Just: what is the real state of this work today?
The more I use AI with teams, the more this question feels infrastructural.
If execution costs less, value moves toward the quality of the available context. A better model helps. But a better model without reliable memory still asks you to rebuild the world from scratch.
At some point, I stopped treating this as a habit problem and started treating it as a system problem.
Why I Built Devsync
That is why I built Devsync.
Devsync is my practical attempt to address this: an operational memory for workstreams, readable by people, assistants, automations, and AI agents, without locking that memory inside another silo.
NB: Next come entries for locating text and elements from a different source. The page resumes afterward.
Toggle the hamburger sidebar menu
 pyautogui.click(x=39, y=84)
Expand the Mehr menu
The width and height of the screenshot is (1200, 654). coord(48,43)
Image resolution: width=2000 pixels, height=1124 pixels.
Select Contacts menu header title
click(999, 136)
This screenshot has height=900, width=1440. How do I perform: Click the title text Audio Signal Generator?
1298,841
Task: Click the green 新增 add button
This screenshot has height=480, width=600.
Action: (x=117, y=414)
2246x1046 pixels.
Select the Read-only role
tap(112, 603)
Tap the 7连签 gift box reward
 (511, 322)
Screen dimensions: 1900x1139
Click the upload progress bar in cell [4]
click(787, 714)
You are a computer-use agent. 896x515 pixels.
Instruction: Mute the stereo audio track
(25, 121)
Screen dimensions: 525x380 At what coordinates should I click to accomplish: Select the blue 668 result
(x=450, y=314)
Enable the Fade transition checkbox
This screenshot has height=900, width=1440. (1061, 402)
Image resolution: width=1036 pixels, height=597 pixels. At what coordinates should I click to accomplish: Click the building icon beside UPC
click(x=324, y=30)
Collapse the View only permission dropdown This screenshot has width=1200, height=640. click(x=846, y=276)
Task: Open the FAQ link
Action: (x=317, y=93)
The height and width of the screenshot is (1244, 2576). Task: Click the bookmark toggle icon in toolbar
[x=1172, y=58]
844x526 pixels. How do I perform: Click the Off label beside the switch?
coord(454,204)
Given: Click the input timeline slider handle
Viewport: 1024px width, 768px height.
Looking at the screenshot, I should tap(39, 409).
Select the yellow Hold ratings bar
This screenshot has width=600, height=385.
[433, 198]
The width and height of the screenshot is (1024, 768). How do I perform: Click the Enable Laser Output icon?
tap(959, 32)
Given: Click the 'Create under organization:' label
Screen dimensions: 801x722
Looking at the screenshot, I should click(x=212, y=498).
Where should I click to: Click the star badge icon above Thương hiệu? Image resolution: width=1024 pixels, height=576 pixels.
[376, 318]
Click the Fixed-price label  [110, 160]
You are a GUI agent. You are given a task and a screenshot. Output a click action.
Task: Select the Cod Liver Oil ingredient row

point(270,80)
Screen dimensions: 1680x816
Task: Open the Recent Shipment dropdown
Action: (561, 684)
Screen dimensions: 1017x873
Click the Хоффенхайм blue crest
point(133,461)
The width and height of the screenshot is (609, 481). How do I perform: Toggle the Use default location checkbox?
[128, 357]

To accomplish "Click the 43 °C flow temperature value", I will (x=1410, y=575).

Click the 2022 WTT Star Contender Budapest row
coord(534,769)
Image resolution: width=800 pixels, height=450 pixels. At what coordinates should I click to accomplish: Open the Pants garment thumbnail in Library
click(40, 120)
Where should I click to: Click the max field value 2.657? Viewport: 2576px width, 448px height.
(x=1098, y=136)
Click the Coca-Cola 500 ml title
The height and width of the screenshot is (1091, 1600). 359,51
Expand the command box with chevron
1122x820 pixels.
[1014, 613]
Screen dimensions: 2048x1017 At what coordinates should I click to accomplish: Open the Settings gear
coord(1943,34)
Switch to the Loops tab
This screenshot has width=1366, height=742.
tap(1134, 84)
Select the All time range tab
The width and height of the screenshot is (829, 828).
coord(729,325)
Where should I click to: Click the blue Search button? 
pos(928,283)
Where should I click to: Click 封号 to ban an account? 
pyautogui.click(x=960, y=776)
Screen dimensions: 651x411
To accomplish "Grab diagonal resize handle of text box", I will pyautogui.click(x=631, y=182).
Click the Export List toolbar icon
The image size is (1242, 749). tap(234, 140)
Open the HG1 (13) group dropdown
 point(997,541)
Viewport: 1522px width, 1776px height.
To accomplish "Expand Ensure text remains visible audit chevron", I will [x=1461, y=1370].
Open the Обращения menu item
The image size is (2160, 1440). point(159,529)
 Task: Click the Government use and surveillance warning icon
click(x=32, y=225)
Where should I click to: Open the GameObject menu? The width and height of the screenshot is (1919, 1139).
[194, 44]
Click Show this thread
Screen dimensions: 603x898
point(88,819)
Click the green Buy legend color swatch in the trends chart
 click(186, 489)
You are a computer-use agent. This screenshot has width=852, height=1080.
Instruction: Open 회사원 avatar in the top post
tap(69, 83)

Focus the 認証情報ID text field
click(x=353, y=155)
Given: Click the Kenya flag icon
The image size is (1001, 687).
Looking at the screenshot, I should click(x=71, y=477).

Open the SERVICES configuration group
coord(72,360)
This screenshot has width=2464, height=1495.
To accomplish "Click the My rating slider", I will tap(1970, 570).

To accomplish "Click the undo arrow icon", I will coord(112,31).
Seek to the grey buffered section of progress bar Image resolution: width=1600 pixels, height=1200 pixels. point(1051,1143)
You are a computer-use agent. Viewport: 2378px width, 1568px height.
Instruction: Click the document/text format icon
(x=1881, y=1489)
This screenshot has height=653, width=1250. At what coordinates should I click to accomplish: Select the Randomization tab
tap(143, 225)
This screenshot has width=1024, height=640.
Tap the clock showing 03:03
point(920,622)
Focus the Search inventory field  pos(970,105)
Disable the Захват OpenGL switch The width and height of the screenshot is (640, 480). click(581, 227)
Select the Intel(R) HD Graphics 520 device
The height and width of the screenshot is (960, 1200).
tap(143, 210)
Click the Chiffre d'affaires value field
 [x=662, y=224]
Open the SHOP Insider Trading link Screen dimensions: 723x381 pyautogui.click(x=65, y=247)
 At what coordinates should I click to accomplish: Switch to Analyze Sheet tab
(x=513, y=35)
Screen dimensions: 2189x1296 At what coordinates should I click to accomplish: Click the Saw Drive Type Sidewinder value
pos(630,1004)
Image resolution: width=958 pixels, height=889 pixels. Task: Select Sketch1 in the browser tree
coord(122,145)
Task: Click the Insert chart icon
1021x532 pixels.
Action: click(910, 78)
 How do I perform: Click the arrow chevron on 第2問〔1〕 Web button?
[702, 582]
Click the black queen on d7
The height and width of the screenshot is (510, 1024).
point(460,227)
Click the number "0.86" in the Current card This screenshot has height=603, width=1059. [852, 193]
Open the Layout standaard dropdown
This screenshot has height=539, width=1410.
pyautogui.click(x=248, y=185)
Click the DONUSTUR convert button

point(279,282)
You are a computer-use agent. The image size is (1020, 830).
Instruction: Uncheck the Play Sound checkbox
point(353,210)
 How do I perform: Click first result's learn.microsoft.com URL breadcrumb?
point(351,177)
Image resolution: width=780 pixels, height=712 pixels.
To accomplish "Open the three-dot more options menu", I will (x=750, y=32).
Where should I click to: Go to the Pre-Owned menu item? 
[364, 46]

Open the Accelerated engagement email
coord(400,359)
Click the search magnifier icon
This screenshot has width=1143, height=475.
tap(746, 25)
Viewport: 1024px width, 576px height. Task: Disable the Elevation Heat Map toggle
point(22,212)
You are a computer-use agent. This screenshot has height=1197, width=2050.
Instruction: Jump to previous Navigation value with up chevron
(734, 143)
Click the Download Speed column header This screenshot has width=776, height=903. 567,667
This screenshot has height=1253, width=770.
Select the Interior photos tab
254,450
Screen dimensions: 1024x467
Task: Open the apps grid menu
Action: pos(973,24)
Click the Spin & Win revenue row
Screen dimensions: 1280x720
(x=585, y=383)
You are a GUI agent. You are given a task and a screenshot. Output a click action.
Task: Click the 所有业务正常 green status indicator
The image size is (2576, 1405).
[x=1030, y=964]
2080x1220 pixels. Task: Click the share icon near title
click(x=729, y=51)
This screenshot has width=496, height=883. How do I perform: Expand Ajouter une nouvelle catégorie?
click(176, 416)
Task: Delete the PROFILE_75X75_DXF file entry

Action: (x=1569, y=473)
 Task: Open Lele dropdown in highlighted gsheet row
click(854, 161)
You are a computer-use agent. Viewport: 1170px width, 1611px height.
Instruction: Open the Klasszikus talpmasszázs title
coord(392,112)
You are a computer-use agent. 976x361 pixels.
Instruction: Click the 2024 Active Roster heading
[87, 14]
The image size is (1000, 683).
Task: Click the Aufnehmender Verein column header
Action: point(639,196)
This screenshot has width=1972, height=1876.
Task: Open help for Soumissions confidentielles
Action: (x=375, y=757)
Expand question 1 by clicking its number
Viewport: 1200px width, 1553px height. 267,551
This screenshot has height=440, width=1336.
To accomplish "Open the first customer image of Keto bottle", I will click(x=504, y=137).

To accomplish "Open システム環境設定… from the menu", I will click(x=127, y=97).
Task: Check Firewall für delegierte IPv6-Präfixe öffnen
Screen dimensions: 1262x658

The idea is simple. The context lives in a filesystem vault, using readable files such as Markdown and JSON. Inside that vault you can keep logs, decisions, action items, resources, work files, assistant instructions, and automations. The vault can be versioned with Git, inspected outside the UI, and used by external AI clients through MCP.
Assistants and automations work with path-level read and write scopes, because if AI can read and write inside the team’s context, it needs clear boundaries.
These are practical choices.
Readable files, because context should remain accessible. Git, because team memory should be versionable. Local-first and self-hosted, because operational context should not become another piece of data trapped inside a closed platform. MCP, because agents should not depend only on the product UI. Scopes and logs, because AI should be able to act, but not as an unbounded actor.
Devsync is not trying to be another AI chat, another wiki, or another task tracker. Those categories describe pieces of the problem, not the whole problem.
The whole problem is sync.
Keeping people, decisions, files, action items, assistants, automations, and agents aligned around a sufficiently reliable representation of the current state of work.
Devsync is open source. The code is available on GitHub: github.com/caporro/devsync.
The Hard Part Is Sync
AI is making teams faster. But precisely because it makes them faster, staying aligned becomes more expensive.
The hard part is no longer only producing work.
It is syncing the right context, at the right time, across every actor involved in the work: people, assistants, automations, and agents.